Cervical Dystonia

Cervical Dystonia refers to abnormal involuntary movements affecting the neck muscles so that the head moves in relation to the trunk. The alternative term is “Spasmodic Torticollis”; this term is not used now frequently (but means the same thing).

Cervical Dystonia affects women more commonly than men; it is almost twice as common in women than in men. The average age of onset is in the mid 40s, but onset can occur between the age of 30 and 70 years. There is no obvious precipitant, but research indicates that people with cervical dystonia and a history of more frequent exposure to car accidents with hospital attendance and have a history of more frequent surgical procedures (see the section on Environmental Factors).
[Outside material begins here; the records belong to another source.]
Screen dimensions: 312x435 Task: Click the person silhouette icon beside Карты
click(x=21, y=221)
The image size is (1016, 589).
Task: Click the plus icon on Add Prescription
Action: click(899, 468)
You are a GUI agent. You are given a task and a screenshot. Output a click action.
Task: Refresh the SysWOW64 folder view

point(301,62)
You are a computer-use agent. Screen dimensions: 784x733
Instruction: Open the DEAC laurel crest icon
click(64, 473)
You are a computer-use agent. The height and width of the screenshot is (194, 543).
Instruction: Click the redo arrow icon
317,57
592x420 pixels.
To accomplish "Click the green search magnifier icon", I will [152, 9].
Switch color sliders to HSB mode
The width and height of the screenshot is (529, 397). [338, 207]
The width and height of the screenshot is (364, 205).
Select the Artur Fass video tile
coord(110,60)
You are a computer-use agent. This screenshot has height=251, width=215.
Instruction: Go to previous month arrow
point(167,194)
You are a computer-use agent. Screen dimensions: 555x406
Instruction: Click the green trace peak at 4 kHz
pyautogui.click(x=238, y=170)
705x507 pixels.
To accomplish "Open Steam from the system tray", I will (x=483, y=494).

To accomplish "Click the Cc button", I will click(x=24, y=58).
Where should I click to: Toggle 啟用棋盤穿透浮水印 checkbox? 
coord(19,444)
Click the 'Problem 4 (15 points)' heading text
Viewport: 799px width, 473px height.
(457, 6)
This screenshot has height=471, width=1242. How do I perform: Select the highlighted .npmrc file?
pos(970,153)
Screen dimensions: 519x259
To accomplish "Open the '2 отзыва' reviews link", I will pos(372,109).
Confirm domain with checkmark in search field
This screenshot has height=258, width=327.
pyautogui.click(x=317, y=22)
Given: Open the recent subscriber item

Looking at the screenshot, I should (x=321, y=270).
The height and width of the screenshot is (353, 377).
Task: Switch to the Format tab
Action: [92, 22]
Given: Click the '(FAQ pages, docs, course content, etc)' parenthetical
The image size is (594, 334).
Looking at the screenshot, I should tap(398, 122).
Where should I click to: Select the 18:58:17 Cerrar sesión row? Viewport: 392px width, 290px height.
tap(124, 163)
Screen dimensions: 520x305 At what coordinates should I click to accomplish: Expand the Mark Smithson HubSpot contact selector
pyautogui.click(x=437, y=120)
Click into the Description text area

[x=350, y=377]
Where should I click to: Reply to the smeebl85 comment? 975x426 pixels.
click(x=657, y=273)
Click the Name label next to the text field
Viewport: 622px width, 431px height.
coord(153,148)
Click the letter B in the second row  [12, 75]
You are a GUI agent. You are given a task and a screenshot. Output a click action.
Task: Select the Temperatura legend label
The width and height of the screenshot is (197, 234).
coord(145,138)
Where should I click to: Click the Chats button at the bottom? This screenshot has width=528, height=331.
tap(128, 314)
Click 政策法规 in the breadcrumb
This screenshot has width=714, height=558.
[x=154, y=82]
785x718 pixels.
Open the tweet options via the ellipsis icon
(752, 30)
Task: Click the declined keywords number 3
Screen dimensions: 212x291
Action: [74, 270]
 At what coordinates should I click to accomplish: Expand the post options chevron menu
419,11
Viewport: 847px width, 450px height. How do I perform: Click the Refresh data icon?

Usually cervical dystonia responds very well to injections with botulinum toxin; most patients obtain 70% + improvement in their movement disorder with 3 monthly injections. In a small proportion of patients (10-15%) with cervical dystonia they may later, after 5-10 years, develop involvement of an adjacent body part such as voice tremor, shoulder involvement or focal hand dystonia.

20% of patients will, on enquiry, have a other family member affected; this family member may be quite distant (a second cousin for example). Usually the other family member will have cervical dystonia, but also can have other types of adult onset dystonia such as blepharospasm or focal hand dystonia.